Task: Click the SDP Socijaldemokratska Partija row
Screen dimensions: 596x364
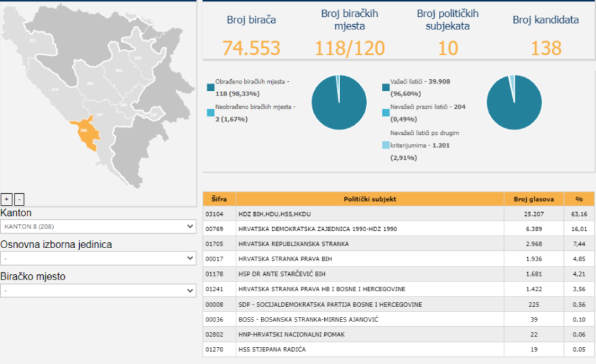Action: [370, 304]
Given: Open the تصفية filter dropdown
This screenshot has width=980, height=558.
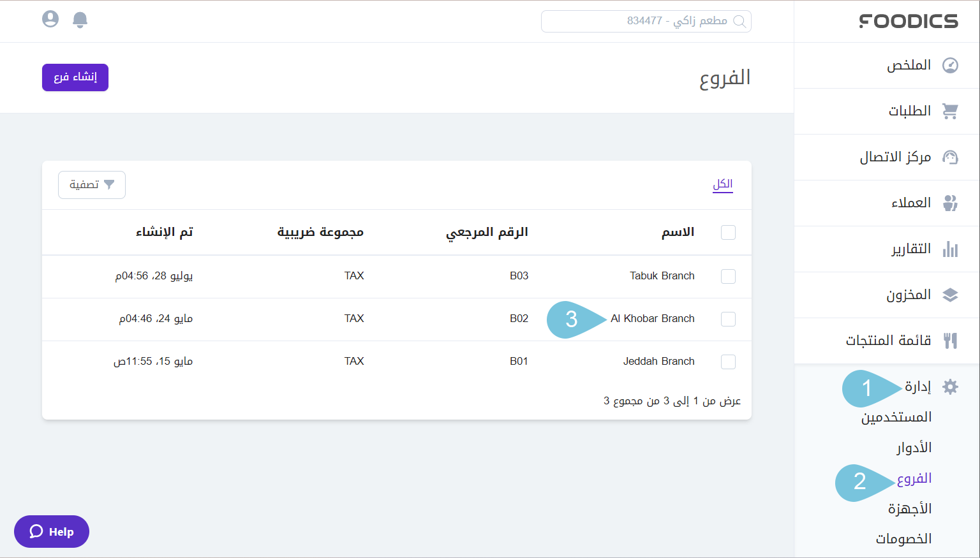Looking at the screenshot, I should (x=92, y=185).
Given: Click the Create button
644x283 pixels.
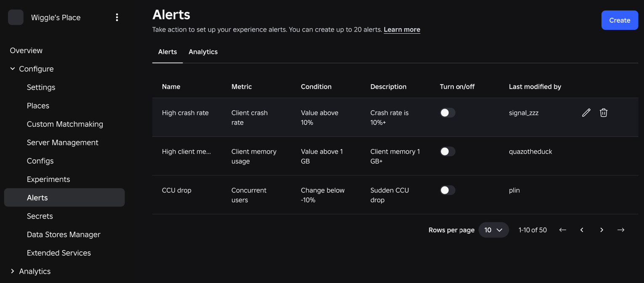Looking at the screenshot, I should (x=620, y=20).
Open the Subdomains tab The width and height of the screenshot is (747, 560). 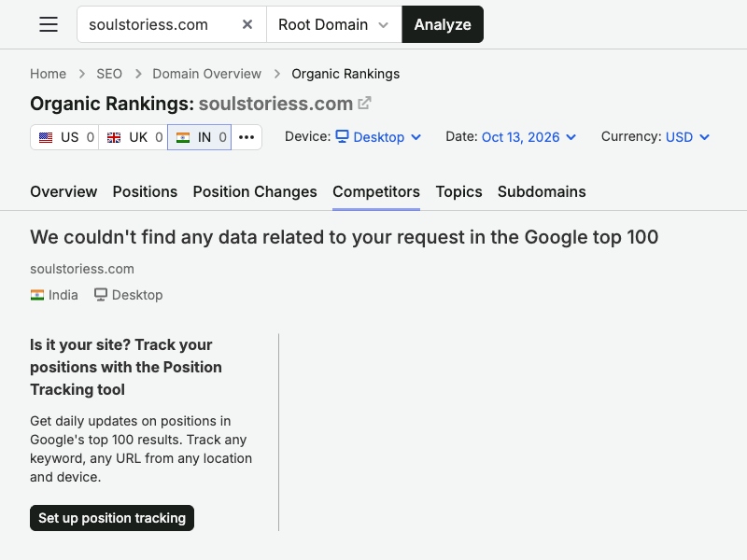tap(542, 191)
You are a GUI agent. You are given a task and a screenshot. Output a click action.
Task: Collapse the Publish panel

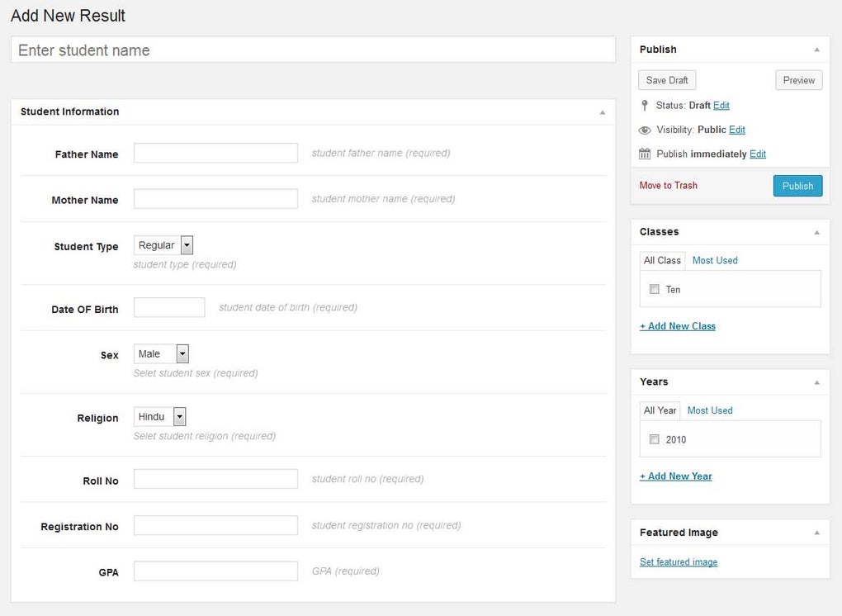818,50
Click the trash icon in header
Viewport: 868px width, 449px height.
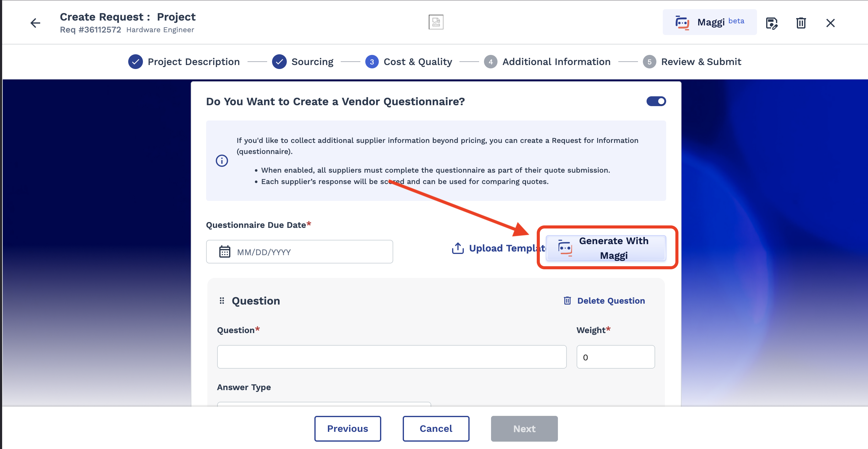coord(801,23)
++++++++++
## WHAT THE TASK REQUIRES
Everything from the line containing "Task: Collapse the Publish panel" to the last line of the listing above must be reproduced exactly, with no pictures included.

## ANSWER SECTION
Task: Collapse the Publish panel

818,50
Click the trash icon in header
Viewport: 868px width, 449px height.
coord(801,23)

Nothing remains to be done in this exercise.